I’ve had the exact same issue. Honey, at 50 pounds, flabbergasts people with her excited wigglebutt greetings.
I don’t know if extra confidence would help. People who are determined to greet your dogs won’t listen to you asking them to hold back no matter how confident you are.
I try to use my best understanding of human body language to find those people who insist on greeting Honey (they usually start by squealing) and working with her quickly before the people strike.
Katie was a wild loose cannon until she was about four! In Germany where we lived she was off leash as were most dogs most of the time as we were on a beach that was 1km wide an 12km long. Katie would run up to and jump on people all the time. Mom had many heart attacks and is grateful no one was ever knocked over. She could have been strict and kept her on a leash and worked on training, but it was a free for all, so she just went with it. No tips unless you want to just be strict and have people think you are odd but it would work.

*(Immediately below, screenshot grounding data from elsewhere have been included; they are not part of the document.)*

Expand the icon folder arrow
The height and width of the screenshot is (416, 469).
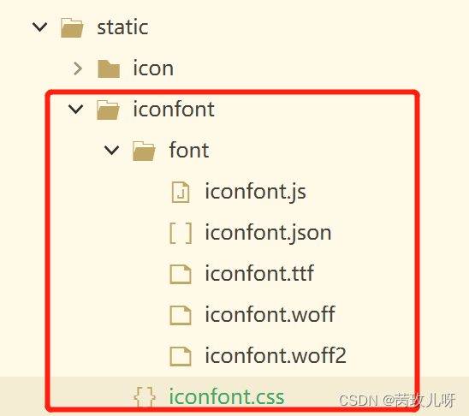pos(78,68)
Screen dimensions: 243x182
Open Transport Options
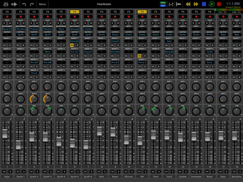[x=233, y=7]
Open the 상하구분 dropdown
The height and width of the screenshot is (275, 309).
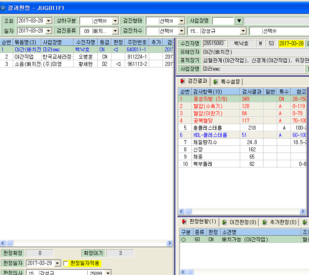(115, 21)
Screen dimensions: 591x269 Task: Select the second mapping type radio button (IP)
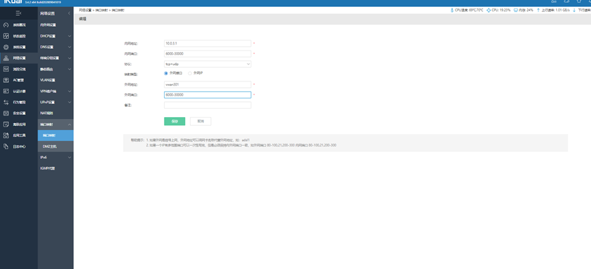point(189,73)
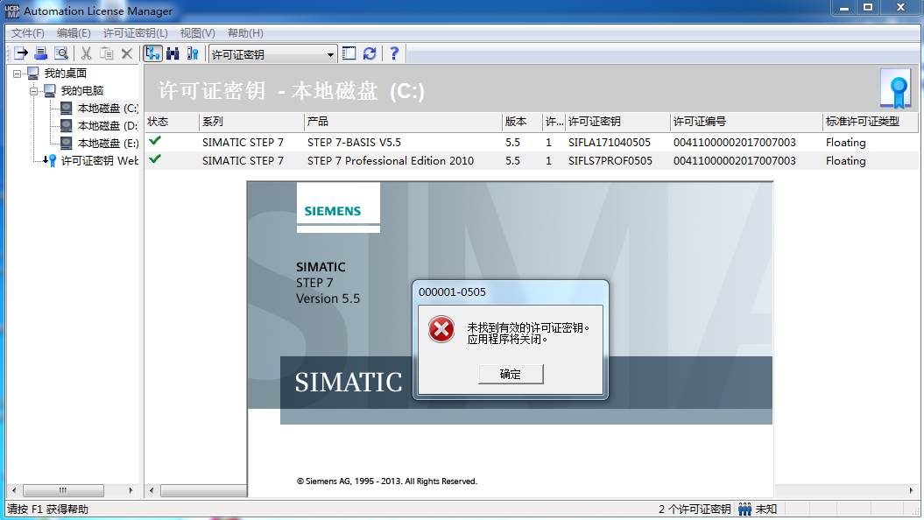924x520 pixels.
Task: Select 本地磁盘 (D:) in the tree
Action: [107, 126]
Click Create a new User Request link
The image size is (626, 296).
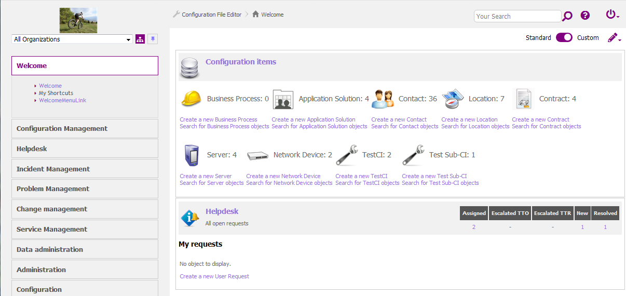(x=214, y=276)
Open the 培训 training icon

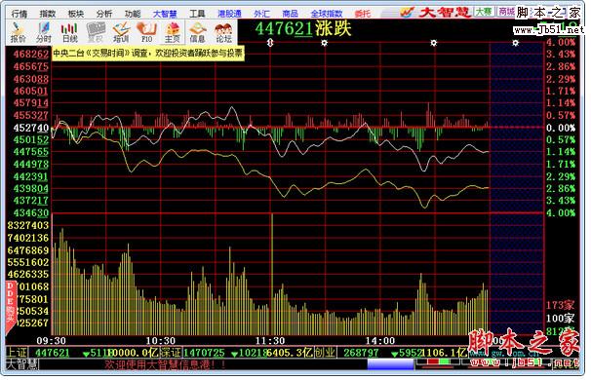pyautogui.click(x=121, y=32)
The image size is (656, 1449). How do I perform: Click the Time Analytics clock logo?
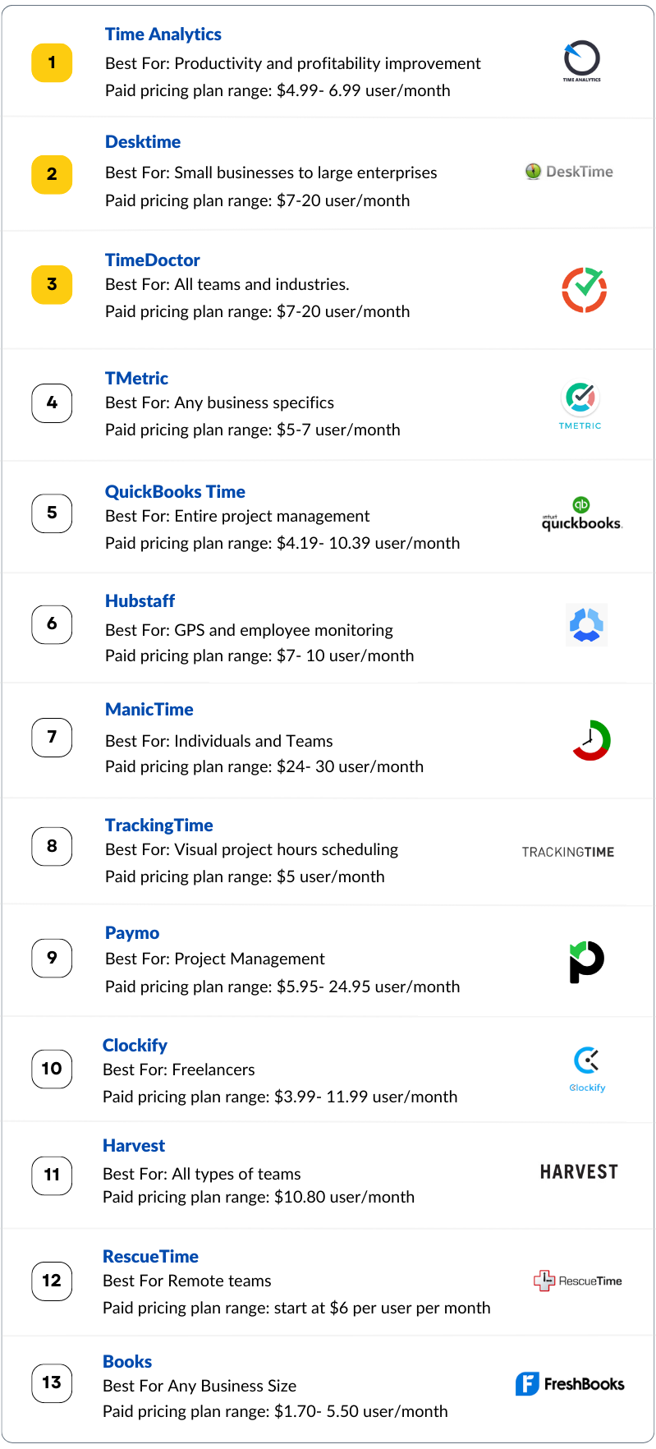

I agree with Pamela–my experience is that even people who ask if they can pet my dog are already making grabby hands at her! People are really polarized by a german shepherd–they either LOVE shepherds and just MUST touch her (regardless of whether she even knows they exist), or they cross the street when they see us. Except for the minority that asks “Does she bite?” as they reach their fool hands toward her! Humans. Much harder to train and deal with than dogs.
Anyway, maybe if you do enough set-ups as Jody suggested above, the fluffies will just sit automatically when they see people who might pet them! Wouldn’t that be nice? 🙂
Know that a proper greet comes with time… as you know R+ training can be a little slow but once they get it they get it…. even for years later, Riley will sit patiently but wiggle her butt in a sit waiting for a pet… there are also times we do training sessions with strangers… but don’t ever think you are failing, as it is from these so called failures that we become stronger trainers 🙂
Sometimes people approach so fast! Our biggest issue is dogs not people, Ziva is a bit reactive if she isn’t given a proper and polite greeting.
When meeting strangers I ask my dogs to sit before the person gets to us (if I can) or tell them, “Please wait, we are training.” This tactic works really well in our PetSmart where I take our dogs. Working individually with your dogs in high distraction environments will also help. You can teach, “look” and then use the command when you have strangers approaching. 🙂
Such a great post – I struggle with this myself. I nearly have a heart attack any time a child comes up running towards Laika, and for the most part I can put my arm out to caution them but when they’re parents are around it gets a big awkward.
I try my best to keep Laika calm, I just wish I had the guts to tell more people to chill out around my dog.
I relate to this so much! Although I prefer for people, especially children, not to pet my dogs, I also have a hard time saying no. I have to remind myself that my dogs are my sole and most important responsibility, even at the risk of seeming like a grouch.
Thanks for joining the hop, Kelsie!
I think that’s a great reminder and one I need to take to heart.